(Try it)
Only the lines from the one containing "首页 (338, 237)" through the final line of the entries below are wanted, each copied exactly.

(Information given)
══════
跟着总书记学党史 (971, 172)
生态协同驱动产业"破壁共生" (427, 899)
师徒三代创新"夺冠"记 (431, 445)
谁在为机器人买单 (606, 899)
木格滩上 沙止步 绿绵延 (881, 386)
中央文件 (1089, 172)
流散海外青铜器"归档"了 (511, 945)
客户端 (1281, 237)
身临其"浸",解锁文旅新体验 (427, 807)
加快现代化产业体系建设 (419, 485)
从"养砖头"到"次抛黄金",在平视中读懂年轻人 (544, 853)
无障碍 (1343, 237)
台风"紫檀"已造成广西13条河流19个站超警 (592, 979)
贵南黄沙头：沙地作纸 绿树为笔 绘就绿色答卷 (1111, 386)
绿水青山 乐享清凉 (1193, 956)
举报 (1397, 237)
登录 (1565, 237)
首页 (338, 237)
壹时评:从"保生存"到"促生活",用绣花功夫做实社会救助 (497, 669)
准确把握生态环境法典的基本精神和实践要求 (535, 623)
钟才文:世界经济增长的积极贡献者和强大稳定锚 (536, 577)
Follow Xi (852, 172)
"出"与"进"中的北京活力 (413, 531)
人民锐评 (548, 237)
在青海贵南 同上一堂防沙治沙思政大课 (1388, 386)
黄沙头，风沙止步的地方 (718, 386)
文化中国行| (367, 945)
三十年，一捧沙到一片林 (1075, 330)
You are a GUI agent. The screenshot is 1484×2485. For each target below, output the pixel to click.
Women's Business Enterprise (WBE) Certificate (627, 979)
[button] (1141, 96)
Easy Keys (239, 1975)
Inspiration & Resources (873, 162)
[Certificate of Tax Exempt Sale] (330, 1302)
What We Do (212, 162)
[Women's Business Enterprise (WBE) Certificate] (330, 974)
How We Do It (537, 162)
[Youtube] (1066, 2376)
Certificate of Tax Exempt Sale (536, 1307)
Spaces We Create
══════
(Solution for this problem)
首页 (338, 237)
壹时评:从"保生存"到"促生活",用绣花功夫做实社会救助 (497, 669)
准确把握生态环境法典的基本精神和实践要求 (535, 623)
钟才文:世界经济增长的积极贡献者和强大稳定锚 (536, 577)
Follow Xi (852, 172)
"出"与"进"中的北京活力 (413, 531)
人民锐评 (548, 237)
在青海贵南 同上一堂防沙治沙思政大课 (1388, 386)
黄沙头，风沙止步的地方 (718, 386)
文化中国行| (367, 945)
三十年，一捧沙到一片林 (1075, 330)
You are a GUI agent. The screenshot is 1484×2485. For each target below, output the pixel to click.
Women's Business Enterprise (WBE) Certificate (627, 979)
[button] (1141, 96)
Easy Keys (239, 1975)
Inspiration & Resources (873, 162)
[Certificate of Tax Exempt Sale] (330, 1302)
What We Do (212, 162)
[Women's Business Enterprise (WBE) Certificate] (330, 974)
How We Do It (537, 162)
[Youtube] (1066, 2376)
Certificate of Tax Exempt Sale (536, 1307)
Spaces We Create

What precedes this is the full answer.